D. J. O’Donoghue, The Poets of Ireland: A Biographical Dictionary, (Dublin: Hodges Figgis & Co 1912); ‘Said to have been born at Pallas, near Ballymahon, Co. Longford, but more probably born in Co. Roscommon; ed. village schools, Elphin, Athlone, and Edgeworthstown; TCD; Edinburgh; Leyden.

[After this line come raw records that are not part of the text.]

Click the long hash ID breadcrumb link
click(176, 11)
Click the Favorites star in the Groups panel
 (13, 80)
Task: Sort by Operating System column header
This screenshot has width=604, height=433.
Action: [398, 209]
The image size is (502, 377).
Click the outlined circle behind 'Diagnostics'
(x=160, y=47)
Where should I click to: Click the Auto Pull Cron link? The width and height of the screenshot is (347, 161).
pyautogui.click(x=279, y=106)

Charles A. Read, The Cabinet of Irish Literature [1876-78]; There is a very circumstantial biographical notice in Cabinet of Irish Literature, ed. Charles Read (1876; Vol. 1), citing inter al. Prior’s biography which ‘did little to remove the impression of the author of The Traveller as a kind of inspired idiot’; also cites an edn. of The Vicar of Wakefield of 1843 with 32 ills. by William Mulready; edition of Poetical Works, ed. Rev. R. H. Newell [see DNB infra], in which the locality of The Deserted Village is traced, and ills. by seven engraving on the spot by Mr Aitkin (1811); also Prior’s edn. of the Works (1836), throwing the ‘legion’ editions before it ‘into the shade’; Cunningham Murray’s edn. of 1854 forms basis of Murray’s British Classics; lives by Washington Irving and Foster (viz, Life and Adventures).

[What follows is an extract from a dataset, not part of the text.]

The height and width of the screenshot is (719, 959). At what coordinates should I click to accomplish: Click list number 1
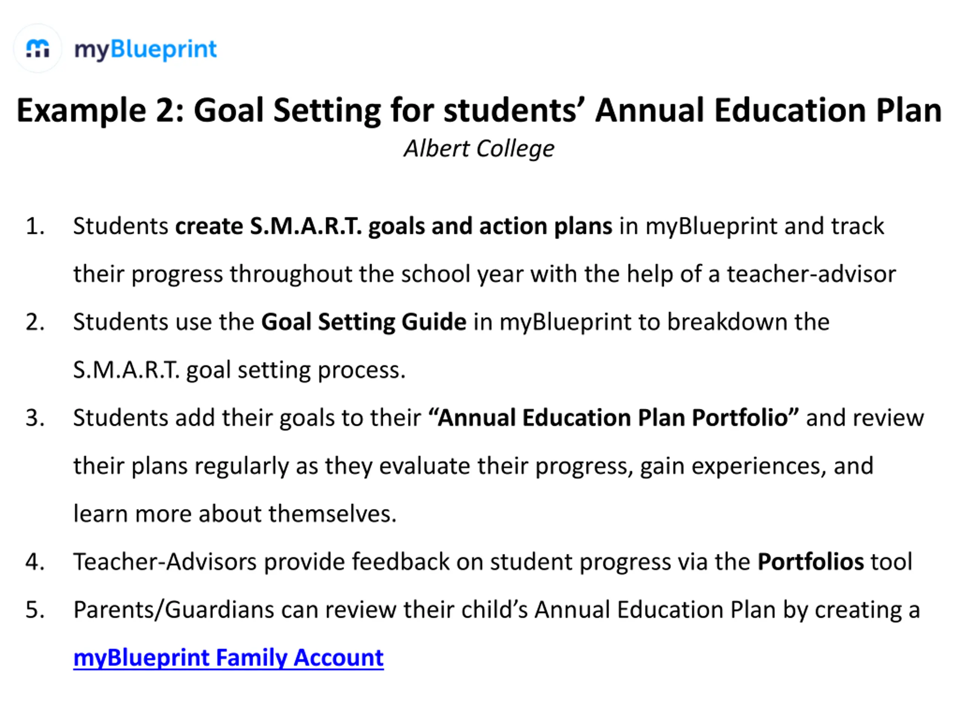(35, 226)

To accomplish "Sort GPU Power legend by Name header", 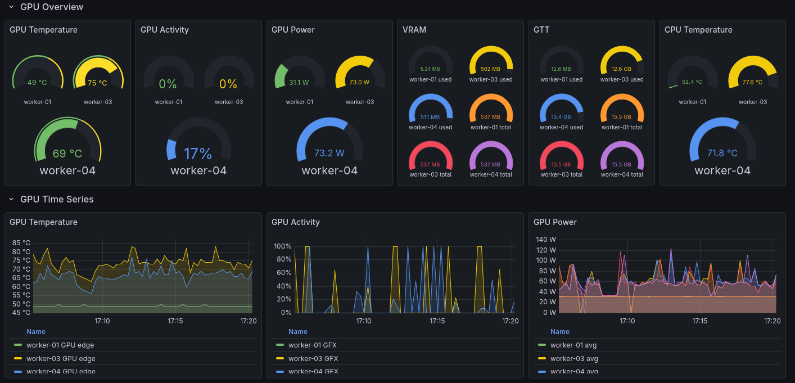I will pyautogui.click(x=560, y=332).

Justin McCarthy, ed., Irish Literature (1904), Vol., IV, quotes inter alia: ‘What we say of a thing which is just come in fashion,/And that which we do with the dead,/Is the name of the honestest man in creation;/What more of a man can be said?’ (Goldsmith, in a verse-charade on his employer John Newbury; cited in evidence that he was not exploited (p.1299).

Shell Guide (1967), b. Pallas, a little to the east of Ballymahon, 10 Nov. 1728; his father got the living of Kilkenny West in 1730, and moved to Lissoy, or ‘Sweet Auburn’, 5 miles south-west of Ballymahon in Westmeath, where the ruins of his house are still to be seen; ed. in village by Thomas Byrne, schoolmaster, who spent some years in Peninsular Wars; afterwards went to Athlone to prepare for university, passing later to Mostrim. Connected places, Ardagh, Elphin, Forgney, and Kilkenny West.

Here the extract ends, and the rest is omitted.